## Assignment:
To complete the exercise, repeat every record exactly as it stands.

··········

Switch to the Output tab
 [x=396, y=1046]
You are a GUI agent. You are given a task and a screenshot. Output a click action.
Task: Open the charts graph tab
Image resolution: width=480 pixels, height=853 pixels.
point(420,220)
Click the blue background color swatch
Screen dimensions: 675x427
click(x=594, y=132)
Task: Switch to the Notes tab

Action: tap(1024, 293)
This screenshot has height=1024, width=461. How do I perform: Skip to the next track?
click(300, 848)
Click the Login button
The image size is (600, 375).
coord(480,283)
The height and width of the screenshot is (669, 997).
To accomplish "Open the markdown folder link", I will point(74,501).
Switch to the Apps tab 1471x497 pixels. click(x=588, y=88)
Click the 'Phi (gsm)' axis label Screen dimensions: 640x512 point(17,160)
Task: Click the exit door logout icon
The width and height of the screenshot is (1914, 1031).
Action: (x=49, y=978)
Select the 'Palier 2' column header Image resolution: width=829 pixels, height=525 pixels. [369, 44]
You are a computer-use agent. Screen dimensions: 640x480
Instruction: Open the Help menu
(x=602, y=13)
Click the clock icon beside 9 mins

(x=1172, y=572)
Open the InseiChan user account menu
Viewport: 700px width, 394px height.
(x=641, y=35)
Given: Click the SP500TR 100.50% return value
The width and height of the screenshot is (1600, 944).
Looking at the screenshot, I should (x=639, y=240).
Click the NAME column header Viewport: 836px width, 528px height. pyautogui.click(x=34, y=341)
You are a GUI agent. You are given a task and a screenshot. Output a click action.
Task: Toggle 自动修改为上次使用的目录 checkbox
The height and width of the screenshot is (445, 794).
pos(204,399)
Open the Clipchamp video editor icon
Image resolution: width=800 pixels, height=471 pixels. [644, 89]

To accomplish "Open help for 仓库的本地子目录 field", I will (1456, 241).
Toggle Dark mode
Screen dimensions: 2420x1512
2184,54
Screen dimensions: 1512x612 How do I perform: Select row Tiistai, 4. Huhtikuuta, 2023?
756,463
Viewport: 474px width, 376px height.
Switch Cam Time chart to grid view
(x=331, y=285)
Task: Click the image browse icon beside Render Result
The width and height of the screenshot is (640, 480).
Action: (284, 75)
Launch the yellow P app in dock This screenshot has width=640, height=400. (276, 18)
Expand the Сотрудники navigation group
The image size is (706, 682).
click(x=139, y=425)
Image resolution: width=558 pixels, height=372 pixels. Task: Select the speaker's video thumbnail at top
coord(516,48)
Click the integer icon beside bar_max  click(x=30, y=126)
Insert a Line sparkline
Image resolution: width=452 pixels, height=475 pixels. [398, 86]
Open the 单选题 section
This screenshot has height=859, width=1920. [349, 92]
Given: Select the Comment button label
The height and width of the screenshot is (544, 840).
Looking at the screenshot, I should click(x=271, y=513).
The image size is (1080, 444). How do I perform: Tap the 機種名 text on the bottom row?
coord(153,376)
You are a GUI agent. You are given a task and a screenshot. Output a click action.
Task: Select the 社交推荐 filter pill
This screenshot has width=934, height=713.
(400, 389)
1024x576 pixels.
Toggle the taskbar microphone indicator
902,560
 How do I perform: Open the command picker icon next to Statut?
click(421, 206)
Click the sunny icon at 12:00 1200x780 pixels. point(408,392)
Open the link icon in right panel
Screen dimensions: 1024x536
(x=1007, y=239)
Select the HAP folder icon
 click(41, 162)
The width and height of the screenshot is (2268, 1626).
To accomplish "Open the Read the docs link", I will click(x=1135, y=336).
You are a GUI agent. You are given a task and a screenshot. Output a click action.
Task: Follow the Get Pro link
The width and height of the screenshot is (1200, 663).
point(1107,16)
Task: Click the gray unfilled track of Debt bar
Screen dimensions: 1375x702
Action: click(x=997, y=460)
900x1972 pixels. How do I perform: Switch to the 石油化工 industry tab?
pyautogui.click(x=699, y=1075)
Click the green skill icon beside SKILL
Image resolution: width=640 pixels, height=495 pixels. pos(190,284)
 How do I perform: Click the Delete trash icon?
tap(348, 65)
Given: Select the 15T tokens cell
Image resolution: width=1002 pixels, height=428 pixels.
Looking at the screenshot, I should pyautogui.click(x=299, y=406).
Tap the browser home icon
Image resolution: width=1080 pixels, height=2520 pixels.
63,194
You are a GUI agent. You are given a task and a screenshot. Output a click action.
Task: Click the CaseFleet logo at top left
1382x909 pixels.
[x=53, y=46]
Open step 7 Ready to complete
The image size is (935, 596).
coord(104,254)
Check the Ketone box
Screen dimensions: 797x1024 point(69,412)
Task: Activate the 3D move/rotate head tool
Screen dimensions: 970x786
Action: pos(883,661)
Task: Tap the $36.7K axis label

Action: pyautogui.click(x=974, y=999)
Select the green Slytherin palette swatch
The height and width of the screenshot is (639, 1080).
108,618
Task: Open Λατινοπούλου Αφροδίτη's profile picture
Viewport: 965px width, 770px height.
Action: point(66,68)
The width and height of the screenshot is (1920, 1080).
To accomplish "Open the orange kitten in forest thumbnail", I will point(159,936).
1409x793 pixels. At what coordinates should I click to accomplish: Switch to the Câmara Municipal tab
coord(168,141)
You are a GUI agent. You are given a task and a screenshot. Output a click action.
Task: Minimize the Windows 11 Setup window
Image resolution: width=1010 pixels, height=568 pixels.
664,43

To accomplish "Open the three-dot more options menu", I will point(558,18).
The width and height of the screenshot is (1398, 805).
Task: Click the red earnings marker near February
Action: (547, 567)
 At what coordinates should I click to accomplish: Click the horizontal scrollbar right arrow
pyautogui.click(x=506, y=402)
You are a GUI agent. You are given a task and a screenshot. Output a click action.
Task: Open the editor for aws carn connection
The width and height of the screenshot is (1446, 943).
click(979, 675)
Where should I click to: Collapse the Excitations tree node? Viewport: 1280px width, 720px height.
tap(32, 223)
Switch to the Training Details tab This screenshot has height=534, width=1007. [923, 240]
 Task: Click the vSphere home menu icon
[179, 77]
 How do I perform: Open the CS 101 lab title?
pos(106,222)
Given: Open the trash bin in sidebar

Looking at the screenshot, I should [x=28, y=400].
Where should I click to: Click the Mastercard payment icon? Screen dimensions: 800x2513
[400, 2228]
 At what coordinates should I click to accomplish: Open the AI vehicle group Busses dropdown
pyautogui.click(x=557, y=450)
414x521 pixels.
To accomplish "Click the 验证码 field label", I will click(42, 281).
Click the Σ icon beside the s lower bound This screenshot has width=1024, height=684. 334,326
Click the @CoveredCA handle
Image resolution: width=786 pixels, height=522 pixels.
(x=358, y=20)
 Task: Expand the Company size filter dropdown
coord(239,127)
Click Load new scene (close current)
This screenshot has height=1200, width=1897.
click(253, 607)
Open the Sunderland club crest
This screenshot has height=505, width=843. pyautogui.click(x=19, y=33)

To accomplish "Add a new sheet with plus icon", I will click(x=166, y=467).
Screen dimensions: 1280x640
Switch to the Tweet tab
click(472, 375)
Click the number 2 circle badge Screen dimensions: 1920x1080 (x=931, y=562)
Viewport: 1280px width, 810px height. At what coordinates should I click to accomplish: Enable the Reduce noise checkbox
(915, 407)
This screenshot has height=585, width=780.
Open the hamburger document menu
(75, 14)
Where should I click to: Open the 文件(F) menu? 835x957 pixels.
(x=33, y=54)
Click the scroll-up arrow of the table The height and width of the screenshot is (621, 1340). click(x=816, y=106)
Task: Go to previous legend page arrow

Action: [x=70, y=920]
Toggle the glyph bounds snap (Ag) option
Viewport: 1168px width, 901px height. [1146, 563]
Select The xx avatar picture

··········

## Task answer:
Switch to the Output tab
 [x=396, y=1046]
You are a GUI agent. You are given a task and a screenshot. Output a click action.
Task: Open the charts graph tab
Image resolution: width=480 pixels, height=853 pixels.
point(420,220)
Click the blue background color swatch
Screen dimensions: 675x427
click(x=594, y=132)
Task: Switch to the Notes tab

Action: tap(1024, 293)
This screenshot has height=1024, width=461. How do I perform: Skip to the next track?
click(300, 848)
Click the Login button
The image size is (600, 375).
coord(480,283)
The height and width of the screenshot is (669, 997).
To accomplish "Open the markdown folder link", I will point(74,501).
Switch to the Apps tab 1471x497 pixels. click(x=588, y=88)
Click the 'Phi (gsm)' axis label Screen dimensions: 640x512 point(17,160)
Task: Click the exit door logout icon
The width and height of the screenshot is (1914, 1031).
Action: (x=49, y=978)
Select the 'Palier 2' column header Image resolution: width=829 pixels, height=525 pixels. [369, 44]
You are a computer-use agent. Screen dimensions: 640x480
Instruction: Open the Help menu
(x=602, y=13)
Click the clock icon beside 9 mins

(x=1172, y=572)
Open the InseiChan user account menu
Viewport: 700px width, 394px height.
(x=641, y=35)
Given: Click the SP500TR 100.50% return value
The width and height of the screenshot is (1600, 944).
Looking at the screenshot, I should (x=639, y=240).
Click the NAME column header Viewport: 836px width, 528px height. pyautogui.click(x=34, y=341)
You are a GUI agent. You are given a task and a screenshot. Output a click action.
Task: Toggle 自动修改为上次使用的目录 checkbox
The height and width of the screenshot is (445, 794).
pos(204,399)
Open the Clipchamp video editor icon
Image resolution: width=800 pixels, height=471 pixels. [644, 89]

To accomplish "Open help for 仓库的本地子目录 field", I will (1456, 241).
Toggle Dark mode
Screen dimensions: 2420x1512
2184,54
Screen dimensions: 1512x612 How do I perform: Select row Tiistai, 4. Huhtikuuta, 2023?
756,463
Viewport: 474px width, 376px height.
Switch Cam Time chart to grid view
(x=331, y=285)
Task: Click the image browse icon beside Render Result
The width and height of the screenshot is (640, 480).
Action: (284, 75)
Launch the yellow P app in dock This screenshot has width=640, height=400. (276, 18)
Expand the Сотрудники navigation group
The image size is (706, 682).
click(x=139, y=425)
Image resolution: width=558 pixels, height=372 pixels. Task: Select the speaker's video thumbnail at top
coord(516,48)
Click the integer icon beside bar_max  click(x=30, y=126)
Insert a Line sparkline
Image resolution: width=452 pixels, height=475 pixels. [398, 86]
Open the 单选题 section
This screenshot has height=859, width=1920. [349, 92]
Given: Select the Comment button label
The height and width of the screenshot is (544, 840).
Looking at the screenshot, I should click(x=271, y=513).
The image size is (1080, 444). How do I perform: Tap the 機種名 text on the bottom row?
coord(153,376)
You are a GUI agent. You are given a task and a screenshot. Output a click action.
Task: Select the 社交推荐 filter pill
This screenshot has width=934, height=713.
(400, 389)
1024x576 pixels.
Toggle the taskbar microphone indicator
902,560
 How do I perform: Open the command picker icon next to Statut?
click(421, 206)
Click the sunny icon at 12:00 1200x780 pixels. point(408,392)
Open the link icon in right panel
Screen dimensions: 1024x536
(x=1007, y=239)
Select the HAP folder icon
 click(41, 162)
The width and height of the screenshot is (2268, 1626).
To accomplish "Open the Read the docs link", I will click(x=1135, y=336).
You are a GUI agent. You are given a task and a screenshot. Output a click action.
Task: Follow the Get Pro link
The width and height of the screenshot is (1200, 663).
point(1107,16)
Task: Click the gray unfilled track of Debt bar
Screen dimensions: 1375x702
Action: click(x=997, y=460)
900x1972 pixels. How do I perform: Switch to the 石油化工 industry tab?
pyautogui.click(x=699, y=1075)
Click the green skill icon beside SKILL
Image resolution: width=640 pixels, height=495 pixels. pos(190,284)
 How do I perform: Click the Delete trash icon?
tap(348, 65)
Given: Select the 15T tokens cell
Image resolution: width=1002 pixels, height=428 pixels.
Looking at the screenshot, I should pyautogui.click(x=299, y=406).
Tap the browser home icon
Image resolution: width=1080 pixels, height=2520 pixels.
63,194
You are a GUI agent. You are given a task and a screenshot. Output a click action.
Task: Click the CaseFleet logo at top left
1382x909 pixels.
[x=53, y=46]
Open step 7 Ready to complete
The image size is (935, 596).
coord(104,254)
Check the Ketone box
Screen dimensions: 797x1024 point(69,412)
Task: Activate the 3D move/rotate head tool
Screen dimensions: 970x786
Action: pos(883,661)
Task: Tap the $36.7K axis label

Action: pyautogui.click(x=974, y=999)
Select the green Slytherin palette swatch
The height and width of the screenshot is (639, 1080).
108,618
Task: Open Λατινοπούλου Αφροδίτη's profile picture
Viewport: 965px width, 770px height.
Action: point(66,68)
The width and height of the screenshot is (1920, 1080).
To accomplish "Open the orange kitten in forest thumbnail", I will point(159,936).
1409x793 pixels. At what coordinates should I click to accomplish: Switch to the Câmara Municipal tab
coord(168,141)
You are a GUI agent. You are given a task and a screenshot. Output a click action.
Task: Minimize the Windows 11 Setup window
Image resolution: width=1010 pixels, height=568 pixels.
664,43

To accomplish "Open the three-dot more options menu", I will point(558,18).
The width and height of the screenshot is (1398, 805).
Task: Click the red earnings marker near February
Action: (547, 567)
 At what coordinates should I click to accomplish: Click the horizontal scrollbar right arrow
pyautogui.click(x=506, y=402)
You are a GUI agent. You are given a task and a screenshot. Output a click action.
Task: Open the editor for aws carn connection
The width and height of the screenshot is (1446, 943).
click(979, 675)
Where should I click to: Collapse the Excitations tree node? Viewport: 1280px width, 720px height.
tap(32, 223)
Switch to the Training Details tab This screenshot has height=534, width=1007. [923, 240]
 Task: Click the vSphere home menu icon
[179, 77]
 How do I perform: Open the CS 101 lab title?
pos(106,222)
Given: Open the trash bin in sidebar

Looking at the screenshot, I should [x=28, y=400].
Where should I click to: Click the Mastercard payment icon? Screen dimensions: 800x2513
[400, 2228]
 At what coordinates should I click to accomplish: Open the AI vehicle group Busses dropdown
pyautogui.click(x=557, y=450)
414x521 pixels.
To accomplish "Click the 验证码 field label", I will click(42, 281).
Click the Σ icon beside the s lower bound This screenshot has width=1024, height=684. 334,326
Click the @CoveredCA handle
Image resolution: width=786 pixels, height=522 pixels.
(x=358, y=20)
 Task: Expand the Company size filter dropdown
coord(239,127)
Click Load new scene (close current)
This screenshot has height=1200, width=1897.
click(253, 607)
Open the Sunderland club crest
This screenshot has height=505, width=843. pyautogui.click(x=19, y=33)

To accomplish "Add a new sheet with plus icon", I will click(x=166, y=467).
Screen dimensions: 1280x640
Switch to the Tweet tab
click(472, 375)
Click the number 2 circle badge Screen dimensions: 1920x1080 (x=931, y=562)
Viewport: 1280px width, 810px height. At what coordinates should I click to accomplish: Enable the Reduce noise checkbox
(915, 407)
This screenshot has height=585, width=780.
Open the hamburger document menu
(75, 14)
Where should I click to: Open the 文件(F) menu? 835x957 pixels.
(x=33, y=54)
Click the scroll-up arrow of the table The height and width of the screenshot is (621, 1340). click(x=816, y=106)
Task: Go to previous legend page arrow

Action: [x=70, y=920]
Toggle the glyph bounds snap (Ag) option
Viewport: 1168px width, 901px height. [1146, 563]
Select The xx avatar picture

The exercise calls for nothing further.